By Nevin Climenhaga, postdoctoral fellow at the University of Notre Dame
As I had the honor to attend the recent Templeton Prize Ceremony for Alvin Plantinga, Helen De Cruz has asked me to write a summary of the event for the Prosblogion audience.
For those who would like to see the ceremony for themselves, a video of the ceremony is available on YouTube here. I note to my satisfaction, though, that you will not get to see everything those of us at the event saw. In particular, the narrator on the tribute video at 8:16 on YouTube is different – those of us in attendance saw the same video, but narrated by Morgan Freeman. I presume that Templeton did not want to pay the fees to post the Morgan Freeman-narrated video online, proving that even Templeton money does have its limits.
The ceremony was held on September 24 at the Field Museum in Chicago. Templeton usually hosts their prize ceremonies in London, so those of us who were in nearby Notre Dame felt fortunate to be able to attend this ceremony closer to home. The auditorium was very full, and many of those in attendance were not only influenced by Plantinga’s work, but were his direct “academic descendants” through teaching and advising. (Plantinga was an advisor for two of my own undergraduate professors, Robin Collins and Caleb Miller, both of whom were in attendance.) The tribute video shown during the event also illustrated how many people Plantinga has impacted, at one point zooming through Skype conversations with philosophers from some 20 different countries influenced by Plantinga.
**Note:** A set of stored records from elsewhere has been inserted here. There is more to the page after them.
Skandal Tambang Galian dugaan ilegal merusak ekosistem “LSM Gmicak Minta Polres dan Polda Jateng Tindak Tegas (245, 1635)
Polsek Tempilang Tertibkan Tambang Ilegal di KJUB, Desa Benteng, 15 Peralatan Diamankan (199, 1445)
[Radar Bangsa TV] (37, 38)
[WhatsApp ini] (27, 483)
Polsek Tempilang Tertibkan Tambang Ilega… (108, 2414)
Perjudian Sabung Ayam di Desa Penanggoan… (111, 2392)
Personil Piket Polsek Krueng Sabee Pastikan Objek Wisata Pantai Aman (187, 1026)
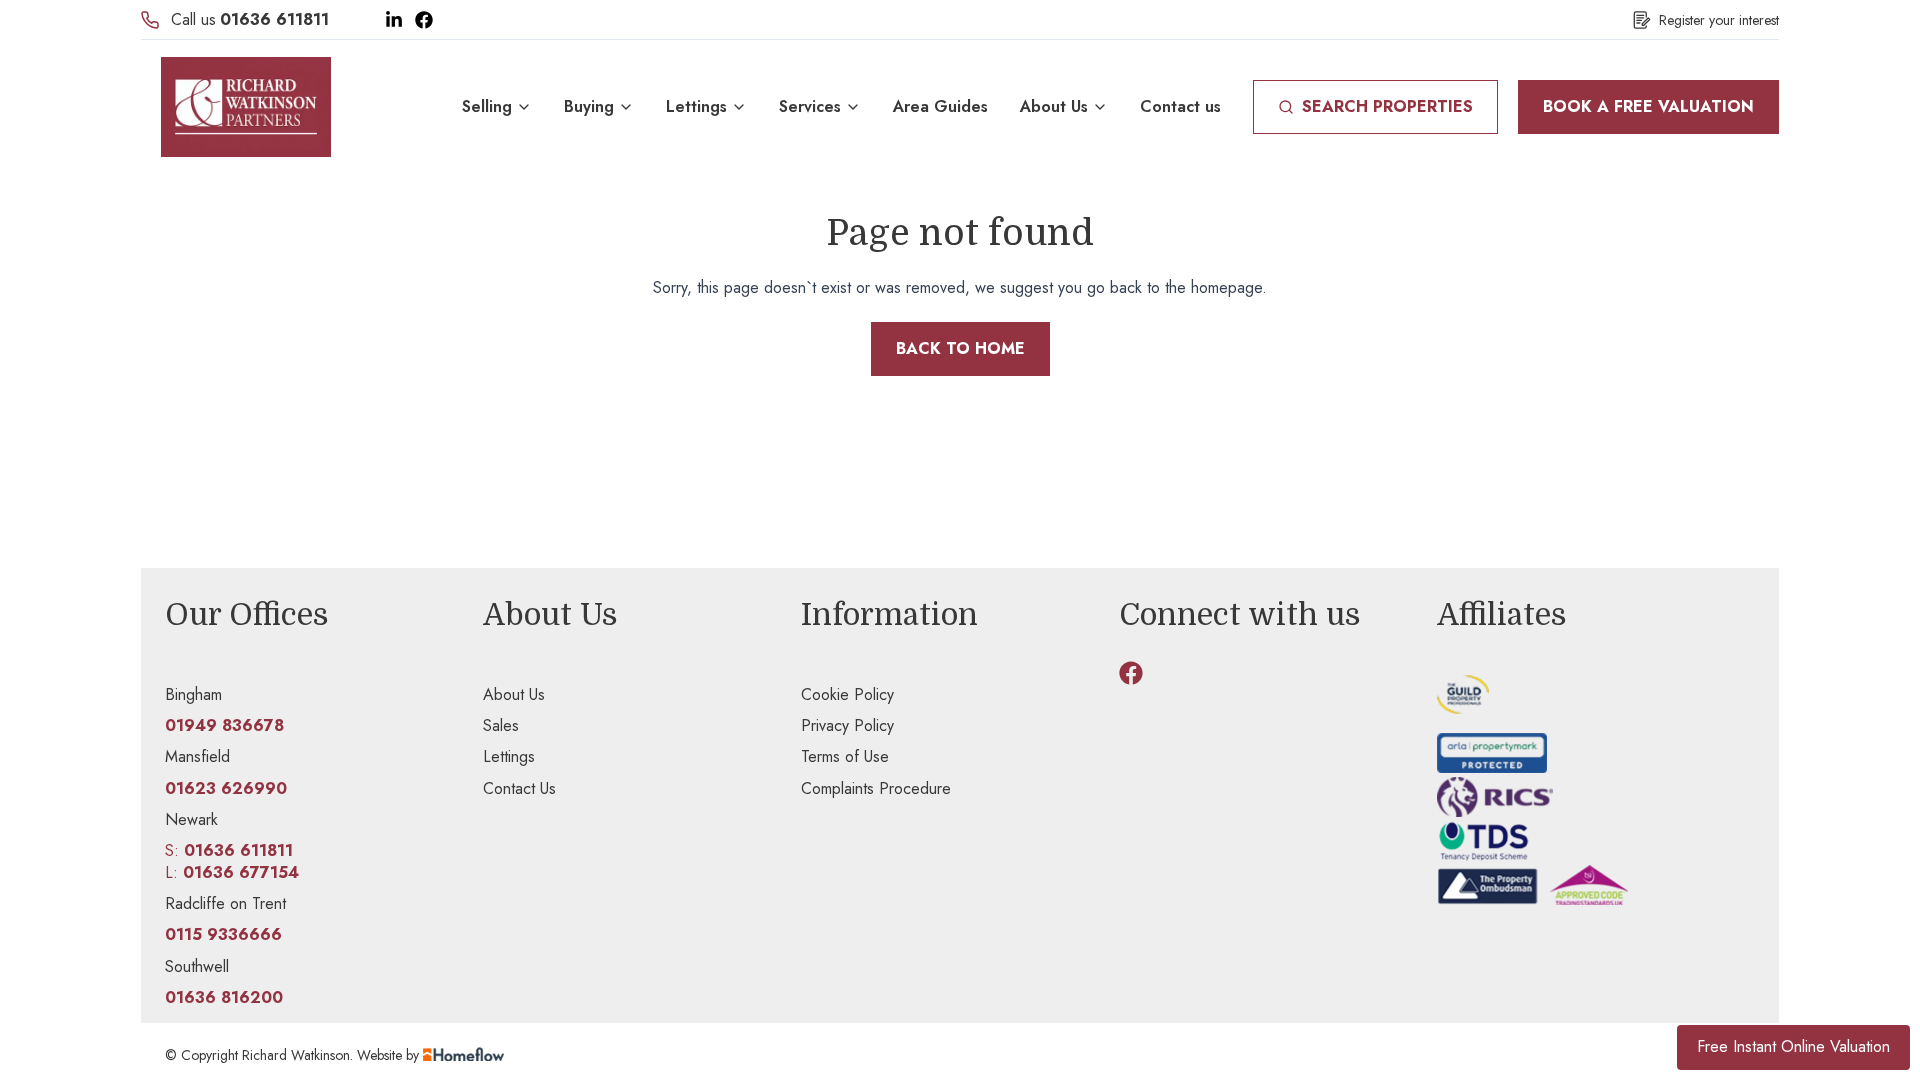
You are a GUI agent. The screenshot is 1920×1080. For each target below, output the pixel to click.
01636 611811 (274, 19)
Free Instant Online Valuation (1793, 1046)
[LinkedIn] (394, 20)
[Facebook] (424, 20)
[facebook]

The ceremony was a well-presented, well-organized, and (of course) well-funded event. Templeton did an excellent job at interspersing speeches, videos, and musical performances, in a way that kept the almost 2-hour long ceremony from feeling as long it was. The musical performances by Alvin’s brother, Dr. Leon Plantinga, and by the Calvin College Alumni Choir were excellent.
The Templeton prize, which is at present worth £1,100,000, is given for “progress in religion.” In her speech, John Templeton’s granddaughter, Heather Templeton Dill, emphasized the non-sectarian nature of the prize and John’s own support of ecumenism and interreligious understanding. These values clearly went into the Foundation’s choice of three speakers to honor Plantinga: a Muslim (Hamza Yusuf), a Jew (Yoram Hazony), and a Christian (Meghan Sullivan), each of whose scholarship and vocation have been impacted by Plantinga.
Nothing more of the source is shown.